Gensler’s new 248,000-square- foot headquarters for the Washington Post is fueling its transition from a print company to a multimedia company, albeit one that remains mission-driven. Throughout the workspace, famous front pages and quotes from Post luminaries recall the rich legacy of the paper’s award-winning reporting. But the space is shaped to accommodate journalism’s new age, with the technology-rich hub of the newsroom placed among interdisciplinary content creation teams that collaborate on the company’s print, video, broadcast, and social media channels.
Firmwide Media Practice Area Leader
“There really is no paradigm for media today—the workflow is changing drastically. The design of the Post newsroom allows the convergence of many disciplines, and it’s highly branded.”
- AUTHENTIC: People find meaning in work settings that embody values.

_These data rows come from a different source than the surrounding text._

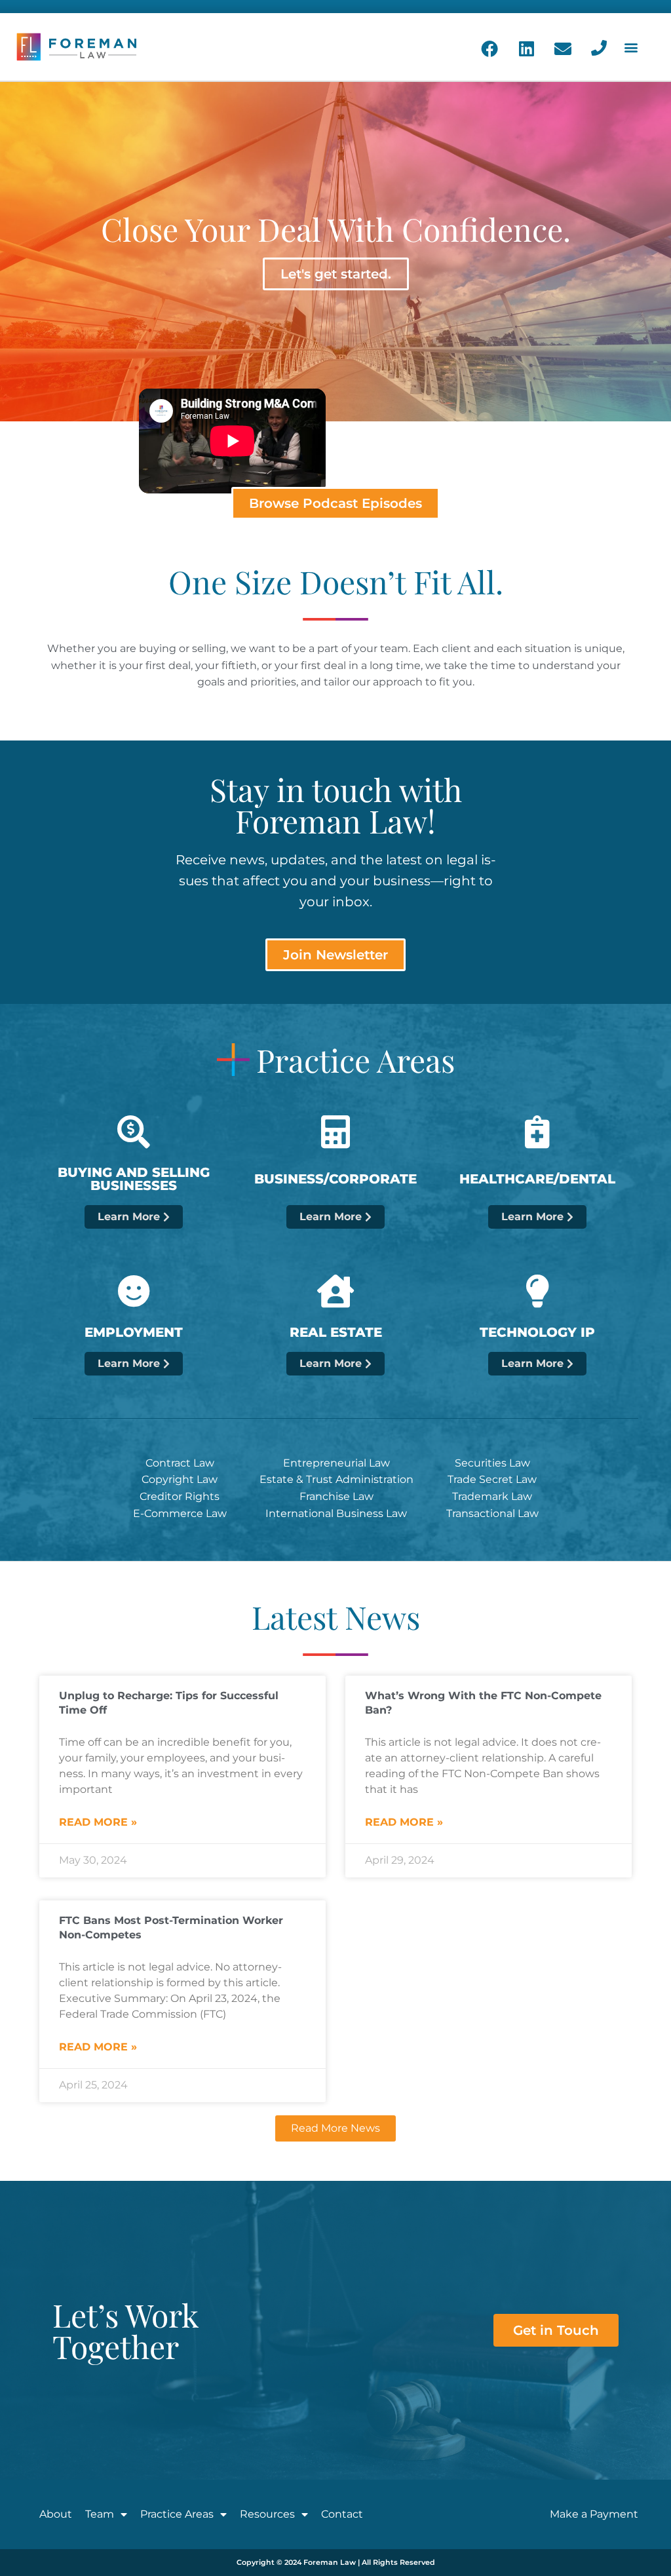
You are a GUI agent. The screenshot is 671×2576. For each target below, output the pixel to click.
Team (99, 2514)
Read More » (98, 1822)
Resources (267, 2514)
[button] (631, 47)
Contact (342, 2514)
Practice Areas (177, 2514)
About (55, 2514)
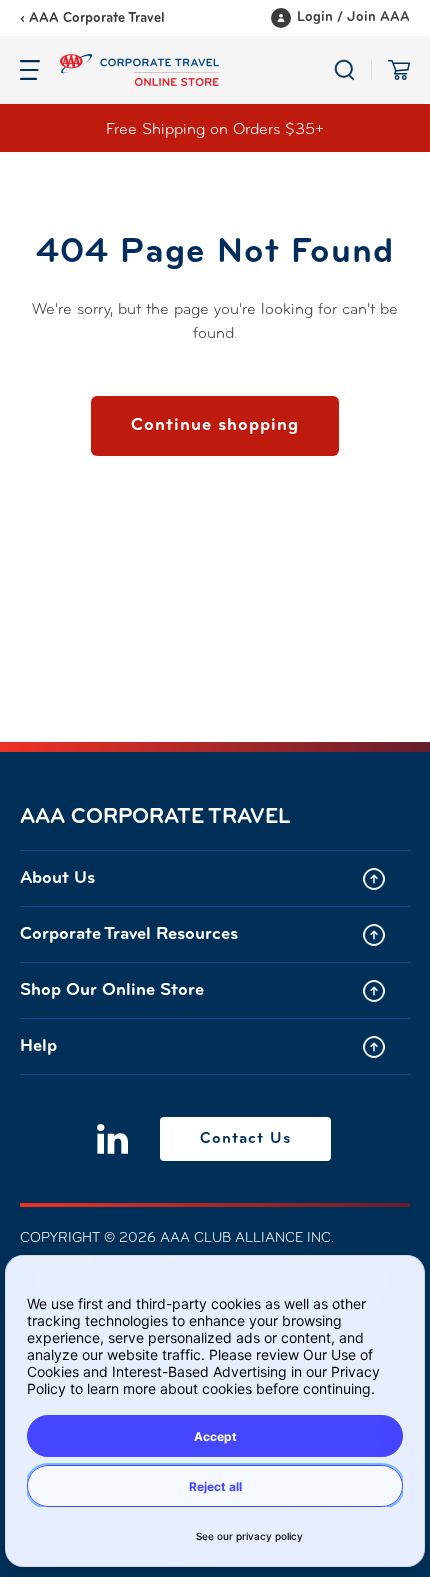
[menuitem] (215, 878)
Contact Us (245, 1139)
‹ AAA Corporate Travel (92, 18)
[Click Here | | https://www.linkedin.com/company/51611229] (112, 1139)
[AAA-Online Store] (197, 70)
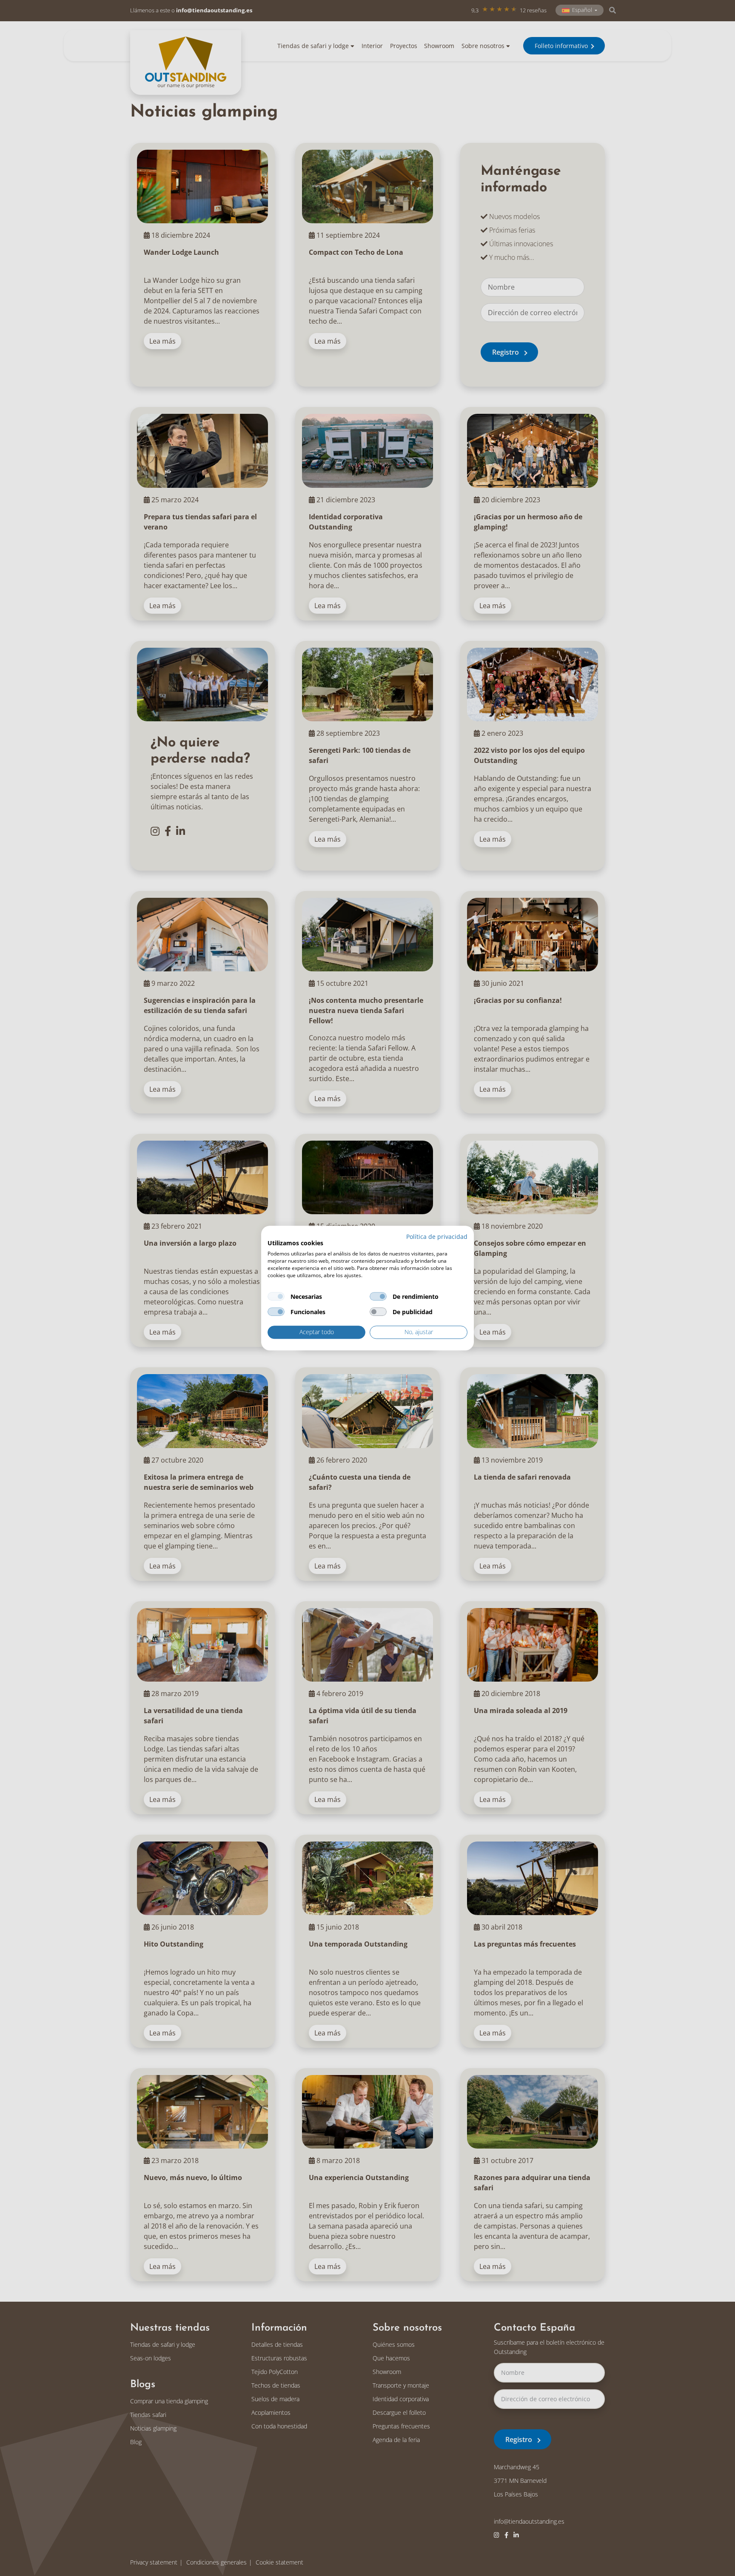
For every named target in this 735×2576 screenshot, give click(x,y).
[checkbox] (276, 1296)
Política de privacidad (436, 1236)
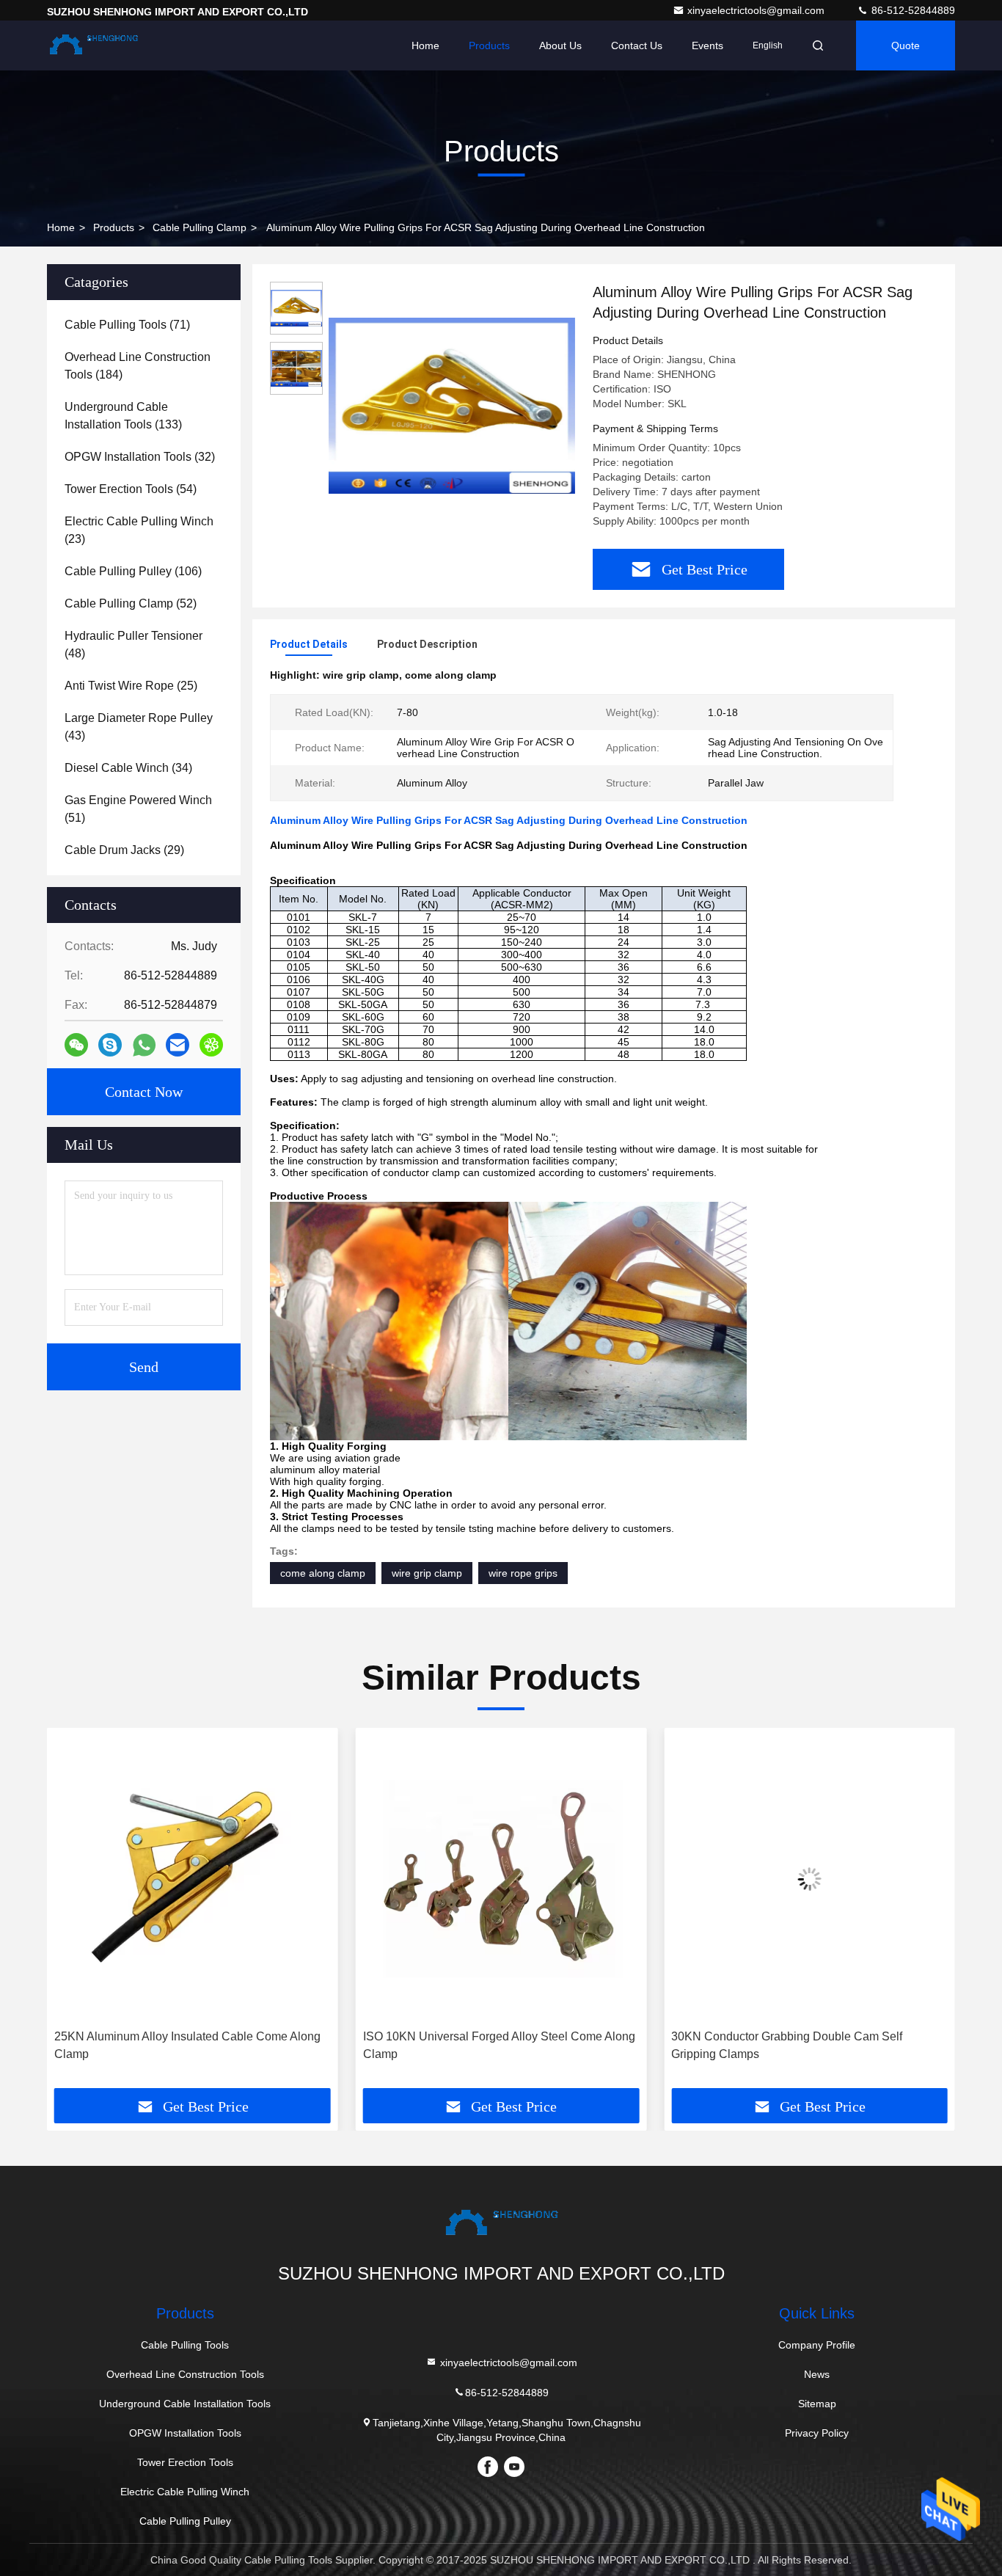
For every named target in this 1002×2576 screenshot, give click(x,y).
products (113, 227)
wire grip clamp (427, 1573)
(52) (131, 603)
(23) (139, 530)
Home (425, 45)
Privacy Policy (817, 2433)
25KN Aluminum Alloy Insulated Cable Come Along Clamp (187, 2045)
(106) (133, 571)
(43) (139, 727)
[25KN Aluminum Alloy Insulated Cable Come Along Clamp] (192, 1878)
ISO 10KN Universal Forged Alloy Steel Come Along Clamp (499, 2045)
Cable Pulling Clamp (199, 227)
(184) (138, 366)
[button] (73, 1913)
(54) (131, 489)
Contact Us (636, 45)
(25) (131, 685)
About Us (560, 45)
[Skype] (110, 1044)
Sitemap (817, 2403)
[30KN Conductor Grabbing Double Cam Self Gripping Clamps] (809, 1878)
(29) (124, 850)
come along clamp (322, 1573)
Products (489, 45)
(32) (140, 456)
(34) (128, 768)
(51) (138, 809)
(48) (133, 645)
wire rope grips (523, 1573)
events (707, 45)
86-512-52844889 (911, 10)
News (817, 2374)
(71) (127, 324)
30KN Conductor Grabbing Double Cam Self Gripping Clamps (786, 2045)
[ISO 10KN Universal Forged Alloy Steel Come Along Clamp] (501, 1878)
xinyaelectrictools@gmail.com (757, 10)
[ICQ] (211, 1044)
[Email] (177, 1044)
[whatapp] (144, 1045)
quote (905, 45)
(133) (123, 416)
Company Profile (816, 2345)
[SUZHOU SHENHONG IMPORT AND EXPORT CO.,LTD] (93, 45)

- RELEVANT: Experiencing a sense of purpose is central to working life.
- ENGAGING: Design gives purpose emotional life to make it actionable.
- FLEXIBLE: Purposeful workplaces help people approach change positively.
1. MEASURING EXPERIENCE REQUIRES A COMMON LEXICON.
Experience means different things to different people. To truly understand the connection between design and experience from the user perspective, we need to understand the language through which users understand and express experiences.
2. MEASURING EXPERIENCE IS MEASURING PEOPLE.
We continue to expand our research toolkit to include psychographic analysis, demographic analysis, and other methods to understand the complexity of the human experience and its connection to design from multiple angles.
3. MEASURING EXPERIENCE WILL BE DIFFERENT FOR EACH INDUSTRY.
Because experience encompasses so many elements, we will develop different metrics and rubrics for each industry, and document best practices that vary not only by industry, but also by demographics and geographies.